Accordingly you should use a bignumber library that supports IEEE-754 input.

IGNORE old answer

Using BigNumber works as expected:

var r2 = new BigNumber("B4EEB49B04C0", 16);
console.log(r2.toString());

It outputs 198937325274304. Also online bignumber converters give this result. That tends me to suspect that the output of your Java code is wrong too. Can you verify that "1463925582232863984" is the correct result?

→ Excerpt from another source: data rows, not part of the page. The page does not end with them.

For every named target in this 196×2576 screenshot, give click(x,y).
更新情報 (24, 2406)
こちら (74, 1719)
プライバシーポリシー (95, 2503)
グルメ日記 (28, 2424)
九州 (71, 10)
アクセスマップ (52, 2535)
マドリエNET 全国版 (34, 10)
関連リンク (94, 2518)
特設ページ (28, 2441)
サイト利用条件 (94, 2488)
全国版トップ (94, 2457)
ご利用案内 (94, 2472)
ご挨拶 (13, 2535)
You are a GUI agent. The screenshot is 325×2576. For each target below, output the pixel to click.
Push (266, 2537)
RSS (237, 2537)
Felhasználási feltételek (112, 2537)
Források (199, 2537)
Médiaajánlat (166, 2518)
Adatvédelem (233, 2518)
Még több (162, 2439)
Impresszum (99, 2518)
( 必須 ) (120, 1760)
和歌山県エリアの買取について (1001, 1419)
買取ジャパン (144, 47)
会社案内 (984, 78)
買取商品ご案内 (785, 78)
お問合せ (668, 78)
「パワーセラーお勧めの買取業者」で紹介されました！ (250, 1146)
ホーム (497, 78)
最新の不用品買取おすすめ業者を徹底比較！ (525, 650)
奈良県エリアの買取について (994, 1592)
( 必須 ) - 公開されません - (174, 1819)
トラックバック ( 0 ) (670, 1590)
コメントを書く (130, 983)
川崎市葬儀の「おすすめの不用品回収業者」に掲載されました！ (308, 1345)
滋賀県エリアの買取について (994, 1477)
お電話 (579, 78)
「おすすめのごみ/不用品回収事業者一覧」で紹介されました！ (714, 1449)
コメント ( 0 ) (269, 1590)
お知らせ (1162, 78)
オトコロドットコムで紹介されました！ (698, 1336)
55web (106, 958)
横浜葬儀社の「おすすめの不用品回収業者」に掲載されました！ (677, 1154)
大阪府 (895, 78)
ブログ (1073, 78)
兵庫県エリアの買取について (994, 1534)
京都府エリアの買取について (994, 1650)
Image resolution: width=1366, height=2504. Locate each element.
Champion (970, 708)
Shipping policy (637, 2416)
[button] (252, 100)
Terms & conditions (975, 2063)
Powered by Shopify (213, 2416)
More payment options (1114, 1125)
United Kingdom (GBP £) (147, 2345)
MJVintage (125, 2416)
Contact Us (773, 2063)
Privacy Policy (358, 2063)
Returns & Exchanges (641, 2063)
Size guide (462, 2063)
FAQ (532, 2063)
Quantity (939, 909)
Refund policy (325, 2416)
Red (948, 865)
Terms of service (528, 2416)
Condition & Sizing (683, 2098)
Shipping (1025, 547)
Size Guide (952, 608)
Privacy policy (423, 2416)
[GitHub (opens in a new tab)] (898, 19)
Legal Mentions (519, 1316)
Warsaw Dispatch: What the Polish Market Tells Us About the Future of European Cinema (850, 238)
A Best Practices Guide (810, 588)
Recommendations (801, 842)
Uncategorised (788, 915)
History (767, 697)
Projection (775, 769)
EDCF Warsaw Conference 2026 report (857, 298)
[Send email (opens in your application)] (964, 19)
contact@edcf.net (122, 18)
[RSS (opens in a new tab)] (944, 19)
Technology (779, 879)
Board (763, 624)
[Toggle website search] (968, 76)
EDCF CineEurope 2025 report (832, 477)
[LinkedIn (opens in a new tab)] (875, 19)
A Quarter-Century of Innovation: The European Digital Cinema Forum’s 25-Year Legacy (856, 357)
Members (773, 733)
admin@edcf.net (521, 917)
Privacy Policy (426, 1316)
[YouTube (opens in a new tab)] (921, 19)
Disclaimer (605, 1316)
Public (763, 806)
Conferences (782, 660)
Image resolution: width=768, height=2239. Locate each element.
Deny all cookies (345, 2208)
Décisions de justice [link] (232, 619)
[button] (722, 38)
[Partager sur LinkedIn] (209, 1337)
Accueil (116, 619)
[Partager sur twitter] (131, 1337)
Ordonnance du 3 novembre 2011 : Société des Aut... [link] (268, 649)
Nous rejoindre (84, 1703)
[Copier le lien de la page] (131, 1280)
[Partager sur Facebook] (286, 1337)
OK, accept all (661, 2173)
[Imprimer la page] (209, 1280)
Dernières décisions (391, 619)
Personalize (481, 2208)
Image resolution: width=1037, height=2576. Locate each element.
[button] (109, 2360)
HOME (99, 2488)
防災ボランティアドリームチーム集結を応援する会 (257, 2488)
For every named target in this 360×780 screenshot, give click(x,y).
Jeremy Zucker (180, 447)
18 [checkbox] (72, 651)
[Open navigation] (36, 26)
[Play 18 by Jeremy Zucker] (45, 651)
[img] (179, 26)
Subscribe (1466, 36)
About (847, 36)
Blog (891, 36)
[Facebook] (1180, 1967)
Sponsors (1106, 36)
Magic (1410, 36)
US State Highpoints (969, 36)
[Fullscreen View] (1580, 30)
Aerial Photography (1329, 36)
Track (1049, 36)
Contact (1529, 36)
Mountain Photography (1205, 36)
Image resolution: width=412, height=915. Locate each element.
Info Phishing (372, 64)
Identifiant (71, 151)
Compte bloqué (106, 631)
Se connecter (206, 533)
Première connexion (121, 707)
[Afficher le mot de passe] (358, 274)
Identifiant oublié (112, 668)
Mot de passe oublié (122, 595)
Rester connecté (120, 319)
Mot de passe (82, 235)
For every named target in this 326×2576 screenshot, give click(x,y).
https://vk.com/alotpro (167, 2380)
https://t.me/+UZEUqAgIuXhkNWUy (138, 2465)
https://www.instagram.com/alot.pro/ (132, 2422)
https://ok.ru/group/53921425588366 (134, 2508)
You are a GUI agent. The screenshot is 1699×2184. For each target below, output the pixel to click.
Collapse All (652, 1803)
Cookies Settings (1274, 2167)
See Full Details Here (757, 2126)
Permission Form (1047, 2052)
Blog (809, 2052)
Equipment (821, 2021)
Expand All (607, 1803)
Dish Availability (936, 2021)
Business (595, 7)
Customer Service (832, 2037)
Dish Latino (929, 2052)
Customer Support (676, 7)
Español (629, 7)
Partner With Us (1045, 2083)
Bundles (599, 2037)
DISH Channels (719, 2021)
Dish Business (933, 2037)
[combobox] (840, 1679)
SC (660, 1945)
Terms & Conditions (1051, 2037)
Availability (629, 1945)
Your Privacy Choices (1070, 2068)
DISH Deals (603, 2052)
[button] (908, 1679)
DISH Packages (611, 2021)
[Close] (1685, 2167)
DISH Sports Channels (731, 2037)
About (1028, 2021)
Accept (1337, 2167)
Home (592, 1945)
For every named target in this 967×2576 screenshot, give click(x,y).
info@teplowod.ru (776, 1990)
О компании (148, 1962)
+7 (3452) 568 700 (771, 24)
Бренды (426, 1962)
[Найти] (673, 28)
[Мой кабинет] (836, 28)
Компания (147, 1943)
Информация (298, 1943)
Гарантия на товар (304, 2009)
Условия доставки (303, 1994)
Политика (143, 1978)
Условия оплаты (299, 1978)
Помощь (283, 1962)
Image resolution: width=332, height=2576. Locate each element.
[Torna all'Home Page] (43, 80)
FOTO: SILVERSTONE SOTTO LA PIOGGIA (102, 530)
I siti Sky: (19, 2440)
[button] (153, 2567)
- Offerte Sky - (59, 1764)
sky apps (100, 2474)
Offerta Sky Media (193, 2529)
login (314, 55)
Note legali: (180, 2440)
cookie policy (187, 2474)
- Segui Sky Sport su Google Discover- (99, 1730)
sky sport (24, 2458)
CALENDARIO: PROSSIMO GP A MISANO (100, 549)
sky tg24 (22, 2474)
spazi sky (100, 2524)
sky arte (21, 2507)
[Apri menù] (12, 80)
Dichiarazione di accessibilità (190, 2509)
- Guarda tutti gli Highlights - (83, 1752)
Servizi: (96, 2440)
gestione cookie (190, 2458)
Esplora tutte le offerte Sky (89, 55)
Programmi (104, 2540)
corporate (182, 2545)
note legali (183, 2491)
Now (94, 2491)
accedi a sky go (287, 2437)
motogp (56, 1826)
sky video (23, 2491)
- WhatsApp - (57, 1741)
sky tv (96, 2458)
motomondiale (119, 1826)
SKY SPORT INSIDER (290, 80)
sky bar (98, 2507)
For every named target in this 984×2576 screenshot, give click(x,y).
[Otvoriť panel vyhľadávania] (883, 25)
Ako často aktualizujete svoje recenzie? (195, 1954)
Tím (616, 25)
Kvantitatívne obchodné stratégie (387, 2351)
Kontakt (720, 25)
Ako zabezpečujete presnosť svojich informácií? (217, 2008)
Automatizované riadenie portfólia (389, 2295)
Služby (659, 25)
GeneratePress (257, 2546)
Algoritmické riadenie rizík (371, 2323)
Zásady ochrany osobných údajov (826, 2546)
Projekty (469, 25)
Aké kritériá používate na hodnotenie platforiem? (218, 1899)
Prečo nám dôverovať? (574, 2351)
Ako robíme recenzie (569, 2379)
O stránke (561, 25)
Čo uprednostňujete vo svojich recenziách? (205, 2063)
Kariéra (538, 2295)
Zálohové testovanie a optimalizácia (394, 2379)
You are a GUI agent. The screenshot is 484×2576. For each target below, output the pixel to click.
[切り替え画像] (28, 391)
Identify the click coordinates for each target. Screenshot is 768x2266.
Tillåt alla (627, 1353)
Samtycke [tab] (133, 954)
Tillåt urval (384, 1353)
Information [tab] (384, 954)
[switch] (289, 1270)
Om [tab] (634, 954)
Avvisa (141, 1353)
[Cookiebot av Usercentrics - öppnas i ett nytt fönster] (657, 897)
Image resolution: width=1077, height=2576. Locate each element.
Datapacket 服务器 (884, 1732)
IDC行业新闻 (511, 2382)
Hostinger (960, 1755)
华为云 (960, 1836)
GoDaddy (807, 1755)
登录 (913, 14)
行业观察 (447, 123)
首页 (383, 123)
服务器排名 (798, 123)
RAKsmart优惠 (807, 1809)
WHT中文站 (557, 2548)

The input is a 48-bit number, so it cannot be greater as the maximum supported 64 bit number. Your posted result should equal "1450e88f9298c4f0" as input.

3 Comments

Thank you for your answer Frank. The result "1463925582232863984" is correct. The Java code is from a company of GPS, they give me that code to convert Mac Address to numbers, since I'm using NodeJS, I want to convert the Java code in Javascript.
The maximum supported integer is 9007199254740991 which is apparently less than your result value. But your input fits into 48 bit, so the result cannot be larger than MAX_INT imo.
@FrankSchmid: No, there are supported integer values much, much larger than that. 9007199254740991 (Number.MAX_SAFE_INTEGER) is just the maximum integer you can add 1 to and get the next consecutive integer.